STUDY TEXT |
▬▬▬

Center for Biological Diversity

Protecting endangered species and wild places through
science, policy, education, and environmental law.

FOR IMMEDIATE RELEASE MONDAY JULY 14, 2002 (2 pages total)
CONTACT: Martin Taylor, Center for Biological Diversity, 520 623 5252 x 307
Steve Chambers, Ventana Chapter Sierra Club, 831 425 1787


In response to a notice of impending legal action by the Center for Biological Diversity, the Los Padres National Forest has removed livestock from the Pacific Valley Flats unit of the Gorda grazing allotment, on the Big Sur coast of California. The Forest Service failed to prevent harm by domestic livestock to the endangered Smith’s Blue Butterfly and the Central California Coast Steelhead Trout on these sensitive lands.

Livestock that had been excluded from other allotments due to endangered species impacts, were moved onto the Gorda allotment in April 2003.

▬▬▬

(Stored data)
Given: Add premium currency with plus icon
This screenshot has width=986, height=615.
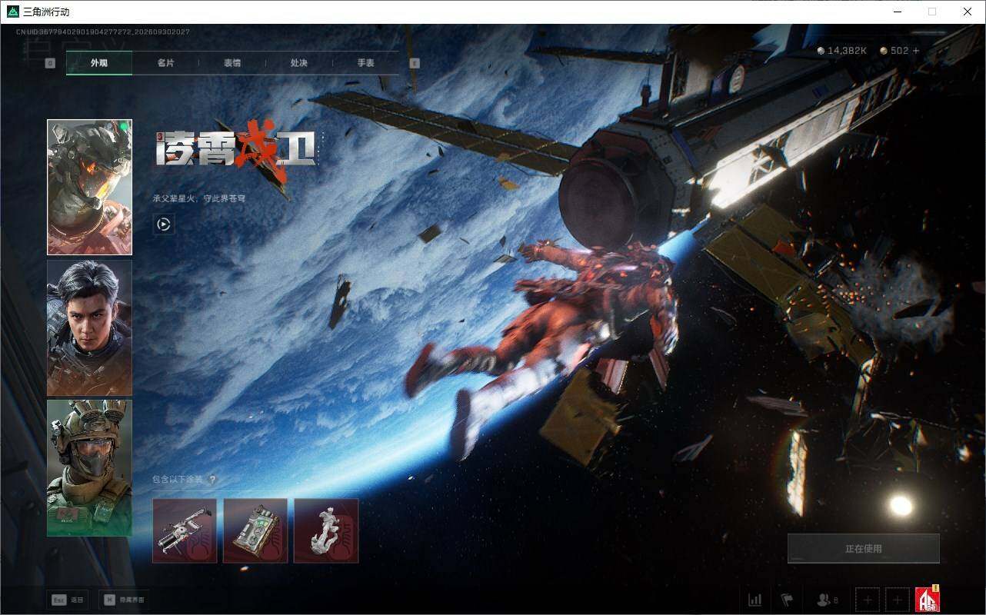Looking at the screenshot, I should [915, 51].
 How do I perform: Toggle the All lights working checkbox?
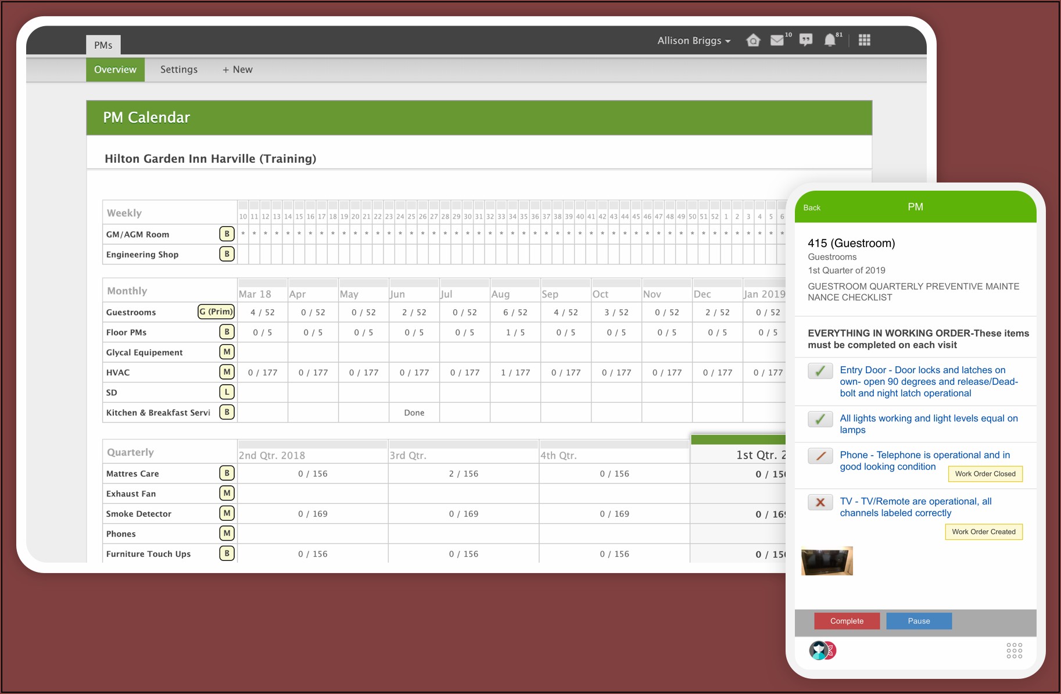coord(820,419)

▬▬▬

BRIEF 1 | From the press release above the rows, return everything from "FOR IMMEDIATE RELEASE" down to "these sensitive lands.".
BRIEF 2 | Using the press release above the rows, list the means through which the Center for Biological Diversity says it protects endangered species and wild places.

WORKED SOLUTION 1 |
FOR IMMEDIATE RELEASE MONDAY JULY 14, 2002 (2 pages total)
CONTACT: Martin Taylor, Center for Biological Diversity, 520 623 5252 x 307
Steve Chambers, Ventana Chapter Sierra Club, 831 425 1787


In response to a notice of impending legal action by the Center for Biological Diversity, the Los Padres National Forest has removed livestock from the Pacific Valley Flats unit of the Gorda grazing allotment, on the Big Sur coast of California. The Forest Service failed to prevent harm by domestic livestock to the endangered Smith’s Blue Butterfly and the Central California Coast Steelhead Trout on these sensitive lands.

WORKED SOLUTION 2 |
- science
- policy
- education
- environmental law